In this picture, expanding the breadth and depth of human consciousness lives at the heart of a leadership practice in the 21st century. Our graduates, equipped with expanded capacities and skills in creative and critical thinking, constructive communication, and collaboration, among others, consistently demonstrate the added value this inner work does for fostering meaningful change in their work and life. At Saint Mary’s College, we believe engaging one self is the basis for engaging others in fostering meaningful change in the world. Thus, leadership development begins with self-development.
There are a lot of different approaches and practice to foster self-development. In the context of leadership education, this development is achieved by a number of approaches including career assessments, skill and interest analysis, mentor relationships, etc. From our work with hundreds of adults in a variety of fields, sectors, roles and areas of responsibility, we have found a focus and exploration on personal values to be a powerful self-development path. Furthermore, we are exploring more and more the use of the arts, storytelling, and other creative ways to explore and express a person’s unique landscape of values to access and develop the self. We believe that by rendering this landscape in a creative form this serves as a map to guide one’s personal development.
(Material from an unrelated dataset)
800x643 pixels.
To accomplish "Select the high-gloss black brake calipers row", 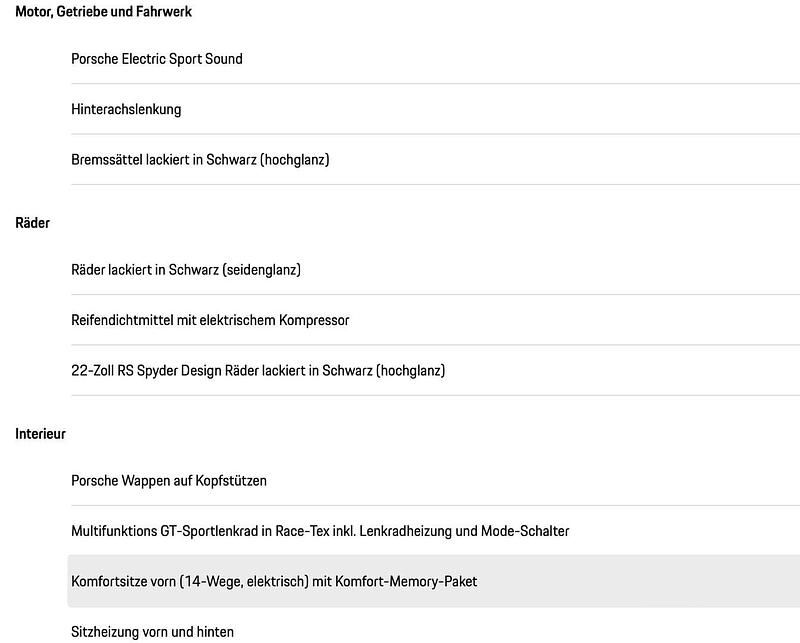I will pos(200,159).
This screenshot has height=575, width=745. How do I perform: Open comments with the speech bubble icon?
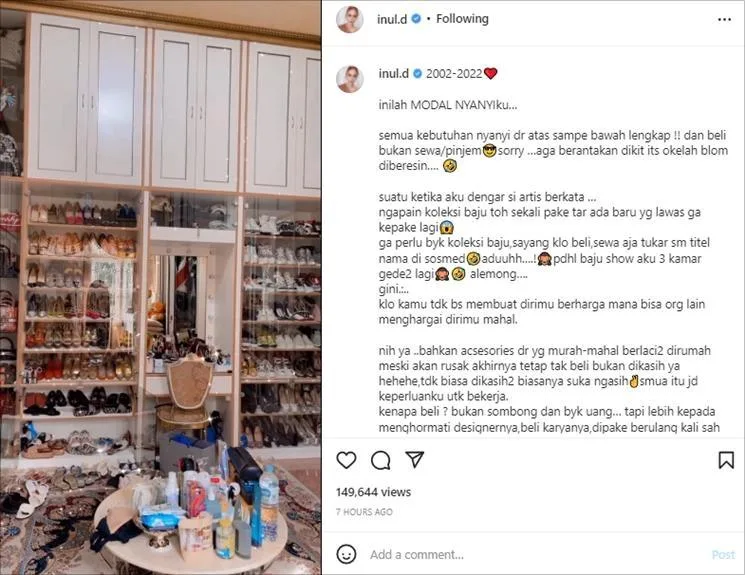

How Does This Work: Why Art? Why Values?
By rendering their life journey aesthetically and creatively, we believe our students are better able to recognize meaningful connections and patterns-important sources of knowing that often escape the conceptual grasp of the rational and reasoned mind. Neuroscientist Jonah Lehrer in a recent presentation on his study of the brain, decision-making and creativity made three important connections about the brain and creativity.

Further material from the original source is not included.